▸ Extract
▶

Regulations at 36 CFR part 13, subpart F, will be applied accordingly.
    5. Comment: Several commenters suggested that the NPS limit 
regulatory changes in response to the Supreme Court's decision to 
implementing the final order of the U.S. District Court, or otherwise 
narrowing the scope of this rule to exempt only the Nation River within 
the Preserve from the Service's hovercraft prohibition at 36 CFR 
2.17(e), or alternatively, to adopt language making it clear that Wild 
and Scenic Rivers are not affected by the regulatory changes.
    NPS Response: The NPS disagrees with the suggestions that 
regulatory changes should be limited to the Yukon-Charley Rivers 
National Preserve, or to the Nation River, or to the hovercraft 
transiting it. While that was the specific issue in the case, it 
remains the NPS's duty to enforce the laws applicable to the lands it 
manages as part of the National Park System, and the Supreme Court's 
decision in Sturgeon has a broader effect on how those laws apply in 
Alaska, as explained above. Regulatory changes that are limited to the 
applicability of the hovercraft ban on the Nation River would be 
inconsistent with the intent of this rulemaking and fail to implement 
the Court's holding in Sturgeon. The final rule ensures NPS regulations 
are consistent with that holding. Inasmuch as the Court expressly 
declined to address how Wild and Scenic Rivers in Alaska are impacted 
by its analysis of NPS authorities (slip op. 27, n. 10), these 
regulations do not address that issue.
    6. Comment: Several commenters questioned the effect of this rule 
on waters within National Park System units where navigability has not 
yet been determined or that overlay submerged lands where ownership is 
in question. Some commenters recommended that the NPS recognize or 
presume that title resides with the State, while others recommended the 
NPS assert title, until adjudicated otherwise. Extensive commentary was 
also provided on the issue of navigability and determining ownership of 
submerged lands, and on the purposes for which conservation system 
units in Alaska were established vis-[agrave]-vis the

[[Page 72959]]

protection of lakes, rivers, and streams within the units.
    NPS Response: In response to both sets of comments, the NPS notes 
that the existing and proposed regulations at 36 CFR Chapter I do not 
address or determine, and have no impact on, whether waters in Alaska 
are navigable or who maintains title to the submerged lands. Those are 
not decisions that can be made by the National Park Service. As noted 
in some of the comments, those decisions are made by Congress, the 
Bureau of Land Management, or the courts.
    7. Comment: Many commenters asked that the NPS work cooperatively 
with the State of Alaska in the management of waterways, particularly 
those used by commercial service providers and the public for access to 
and across park areas.
    NPS Response: The NPS is working to develop cooperative agreements 
with the State on this and other matters and remains committed to 
working closely with its partners and neighbors to promote healthy 
ecosystems and provide for public use and enjoyment in Alaska park 
areas.
    8. Comment: Several commenters recommended additional changes to 
NPS regulations to reflect the outcome of the Sturgeon litigation, 
including modifying 36 CFR 1.4 to limit the ``legislative 
jurisdiction'' of the NPS over private lands, or to confirm the role of 
``boundaries'' in determining regulatory authority in Alaska, and 
further requested the NPS clarify the relationship between the 
regulations in 36 CFR part 13 and the other NPS regulations in Title 
36.

◀

▸ Data excerpt
▶

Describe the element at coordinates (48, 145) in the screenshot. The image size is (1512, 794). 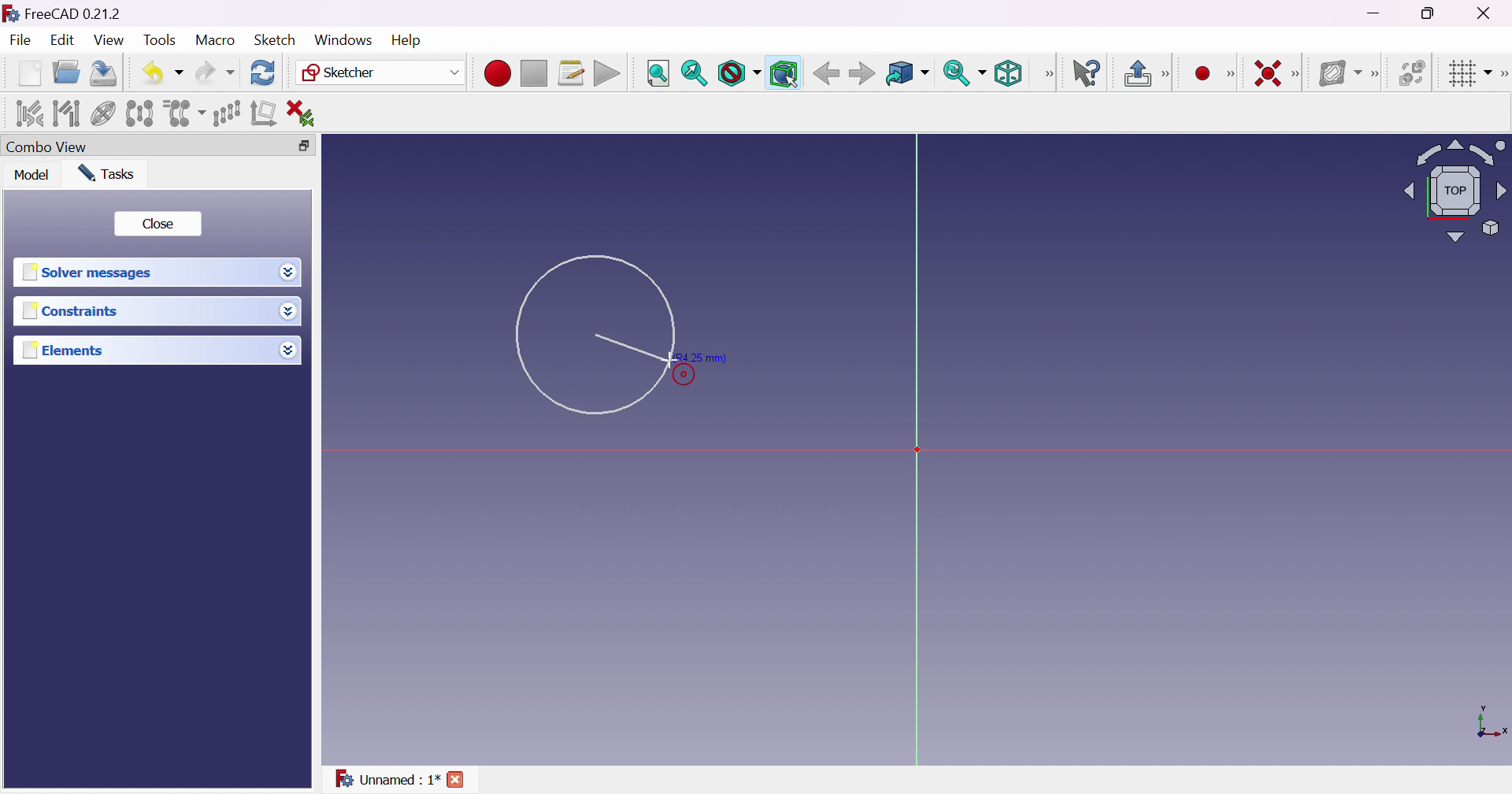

◀

▸ Exercises
a – According to the passage on the Park Service's Alaska rule, who makes decisions about whether waters in Alaska are navigable and who holds title to submerged lands?
b – Continue the passage on the Park Service's Alaska rule, starting after its final sentence.
The lines play no part in what is asked here.

▸ Task results
a – Congress, the Bureau of Land Management, or the courts.

b –
    NPS Response: The NPS agrees that it could clarify the language in 
36 CFR 13.2(a) consistent with the intent of this rulemaking. The 
revised paragraph (a) will now read: ``The regulations contained in 
part 13 are prescribed for the proper use and management of park areas 
in Alaska and supersede any inconsistent provisions of the general 
regulations of this chapter, which apply only on federally owned lands 
within the boundaries of any park area in Alaska.''
    Regarding the remaining suggested edits, once ownership is taken 
into account, as directed by the Supreme Court, we believe the scope of 
authority in the final rule is consistent with ANILCA.
    9. Comment: The State of Alaska brought to our attention that the 
authorities cited in support of the proposed rule failed to include 
relevant sections of ANILCA.
    NPS Response: The NPS appreciates the opportunity to make the 
necessary corrections and has updated the statement of authorities in 
the final rule.
    10. Comment: Two commenters requested that the NPS explain the 
decision to use and define the term ``federally owned lands'' instead 
of the terms ``Federal lands'' or ``public lands'' or other terms used 
and defined in ANILCA.
    NPS Response: As the commenters accurately note, the term 
``federally owned lands'' is not used in ANILCA, and the relevant 
distinction between the terms that are used in the statute--``Federal 
lands'' and ``public lands''--will collapse over time as land 
selections are conveyed and relinquished in Alaska park units. In the 
interim, the NPS believed the use of the term ``federally owned lands'' 
would be clearer to the general public than the statutorily-defined 
``public lands''. Due to the many comments and questions we have 
received on the issue, we are revising the provision to use ``public 
lands (federally owned lands)'' as a way of better communicating our 
meaning to the general public. The definitions are not changed. More 
detail on how the terms are defined in relation to ANILCA is provided 
in the ``Final Rule'' section, below.

Final Rule

    This rule modifies NPS regulations at 36 CFR parts 1 and 13 to 
conform to the U.S. Supreme Court's decision in Sturgeon. In the 
interest of clarifying NPS regulations, and in response to a petition 
for rulemaking filed by the State of Alaska, the NPS is promulgating a 
set of targeted amendments to ensure its regulations reflect the 
outcome of the Sturgeon case and provide fair notice of where 
regulations in 36 CFR Chapter I apply and where they do not in System 
units in Alaska.
    Regulations at 36 CFR 1.2 address the ``Applicability and Scope'' 
of regulations found in 36 CFR Chapter I, which ``provide for the 
proper use, management, government, and protection of persons, 
property, and natural and cultural resources within areas under the 
jurisdiction of the National Park Service'' (36 CFR 1.1(a)). Section 
1.2(a) identifies where the regulations apply unless otherwise stated. 
In order to reflect the Court's holding in Sturgeon, the NPS amends 36 
CFR 1.2(a)(3) to add the words ``except in Alaska'' before ``without 
regard to the ownership of submerged lands, tidelands, or lowlands.'' 
This ensures that, consistent with the Court's holding, NPS regulations 
``will apply exclusively to public lands (meaning federally owned lands 
and waters) within system units'' (slip op. 19).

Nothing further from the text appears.